QEI recommended the use of DCB Broadcast Polling FRADs, which work well with any SCADA system. Essentially, the DCB product is an async FRAD that allows multi-point polling over frame relay networks via RS-232 interface. Each master FRAD supports up to 160 RTUs, and is more cost effective than multi-point polling modem networks.
It only cost a few hundred of dollars for each master polling FRAD, so the DCB units helped to ensure that the communications cloud could be completed at a cost well below what vendors had been proposing earlier.
Cost-effectiveness was very attractive to Blue Earth Light and Water as well as the Utilities Plus organization. They had considered an internet-based communications alternative because it would have been practically cost-free. “We talked with several vendors who said they were already working on internet-ready RTUs and internet-ready meters, and so forth,” Leland explains. “But I don’t think we could rely confidently on an internet-based system yet.”
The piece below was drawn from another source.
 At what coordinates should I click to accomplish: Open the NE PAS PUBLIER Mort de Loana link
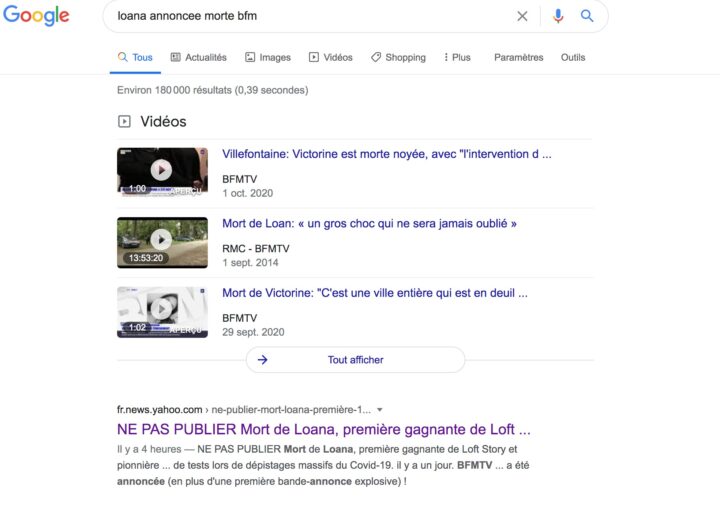[324, 429]
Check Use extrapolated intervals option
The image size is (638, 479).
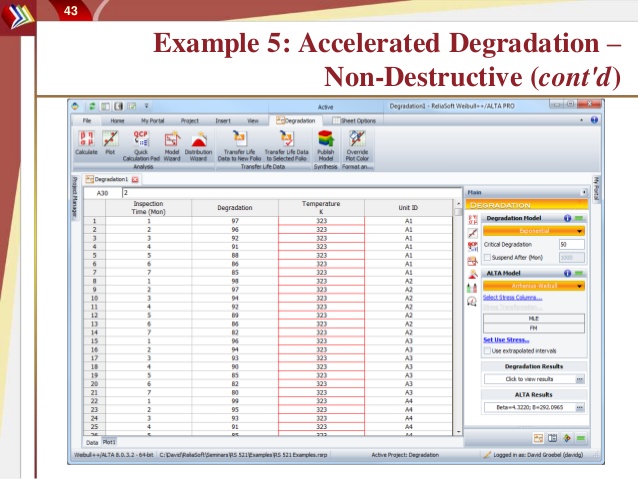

Leland says he was especially concerned with technological tradeoffs involved in integrating internet-based communications with SCADA systems that are continuously polling and relatively time-sensitive. “If we move to the point where we are monitoring load and coordinating the control of our generation assets as one logical entity, I just don’t think we can use the internet at that point. There are big issues with reliability and other timing issues with existing SCADA systems. Are we going to rely on the internet for that kind of control?
“What if an internet communications delay or failure jeopardized a power generation system at a critical point in time? The cost could be enormous in today’s energy market. I’m sure there will be a place for the internet communications for this type of application at some time in the future, but it’s probably going to be a few years from now.”
Another factor influencing the situation was a large investor owned utility, which sets the engineering benchmarks for power companies in the local region, provides standards on new generation equipment.
“They have all sorts of engineering specs,” Leland says. “And one of the current components is a communications tie between the new generation equipment and the IOU’s control centre. We have four or five cities that have fallen under these new engineering standards, and they are meeting the communications requirement via costly leased lines. Our new system will be able to eliminate those costs. Plus, once we aggregate all this data over our frame relay network back in Blue Earth, we will probably include the IOU in our frame cloud and just pass on all of the aggregated data to them from here in Blue Earth.”
So far Blue Earth has installed six Broadcast Polling FRADs and will be ordering another six to eight units as the other cities in the Utilities Plus organization get connected. Leland says the goal is to have that done by May 1, 2001.
“DCB is not just there to sell hardware,” Leland explains. “I got a good feeling from DCB. Now I would tend to use their service for any type of communication question in general. They seem to be quite innovative and yet personalized.”